The success of Pisanello's medal is evident from the flow of commissions that the artist received from patrons including Filippo Maria Visconti and Francesco Sforza. It initiated the creation of a new art form in which Pisanello set the highest standards that later medallists found hard to equal.

The success of the medal is also clear from the number of Renaissance sculptors, illuminators and painters who used Pisanello's portrait of John almost as a stock type for figures from distant lands or times. Piero della Francesca is perhaps the most celebrated artist in this respect. In his fresco of Constantine leading his troops into battle by the Milvian Bridge in The History of the True Cross series of frescos in Arezzo, the portrait and headgear of Constantine is clearly modeled on Pisanello's medal. Piero also used Pisanello's portrait of John to depict Pontius Pilate in his Flagellation of Christ.
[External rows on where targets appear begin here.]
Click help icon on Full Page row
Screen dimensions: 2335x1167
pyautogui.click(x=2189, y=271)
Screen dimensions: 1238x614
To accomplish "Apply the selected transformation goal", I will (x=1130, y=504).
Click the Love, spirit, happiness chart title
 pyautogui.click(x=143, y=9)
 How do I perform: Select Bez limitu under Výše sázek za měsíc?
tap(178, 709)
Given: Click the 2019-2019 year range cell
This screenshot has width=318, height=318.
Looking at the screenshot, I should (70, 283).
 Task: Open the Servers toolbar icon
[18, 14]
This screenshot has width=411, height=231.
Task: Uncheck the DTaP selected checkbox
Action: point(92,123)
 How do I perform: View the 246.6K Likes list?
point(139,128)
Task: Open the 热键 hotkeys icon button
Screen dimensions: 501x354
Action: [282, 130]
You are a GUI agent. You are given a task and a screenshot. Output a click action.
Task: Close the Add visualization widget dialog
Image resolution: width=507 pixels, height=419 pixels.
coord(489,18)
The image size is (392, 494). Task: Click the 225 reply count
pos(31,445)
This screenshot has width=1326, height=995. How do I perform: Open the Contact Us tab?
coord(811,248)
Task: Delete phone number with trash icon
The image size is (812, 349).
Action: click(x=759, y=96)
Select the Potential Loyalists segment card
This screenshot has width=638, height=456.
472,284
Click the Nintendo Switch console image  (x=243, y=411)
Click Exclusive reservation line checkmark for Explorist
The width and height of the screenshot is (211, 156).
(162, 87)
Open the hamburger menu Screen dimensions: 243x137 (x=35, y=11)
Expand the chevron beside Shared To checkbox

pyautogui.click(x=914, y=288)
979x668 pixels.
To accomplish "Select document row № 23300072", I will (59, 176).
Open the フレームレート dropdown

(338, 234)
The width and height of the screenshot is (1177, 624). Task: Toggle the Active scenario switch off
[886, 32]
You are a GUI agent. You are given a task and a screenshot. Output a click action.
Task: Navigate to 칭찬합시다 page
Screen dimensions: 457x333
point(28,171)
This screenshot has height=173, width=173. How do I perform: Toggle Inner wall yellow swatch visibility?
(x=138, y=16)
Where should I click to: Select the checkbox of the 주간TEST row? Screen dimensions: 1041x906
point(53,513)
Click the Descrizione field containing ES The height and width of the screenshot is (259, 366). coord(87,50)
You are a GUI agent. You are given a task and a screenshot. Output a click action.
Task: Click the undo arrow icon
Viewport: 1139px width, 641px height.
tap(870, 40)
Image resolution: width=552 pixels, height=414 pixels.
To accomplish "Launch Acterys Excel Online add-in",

Other notable artists who were either directly or indirectly acquainted with Pisanello's image of John include Filarete, whose bronze doors for St. Peter's Church in Rome from 1445 depicts the journey home of John from the Council of Florence, and Gozzoli who used John's image as a model to depict one of the magi in his Magi Chapel. John's profile can also be clearly discerned in Carpaccio's St Stephen is Consecrated Deacon from 1511.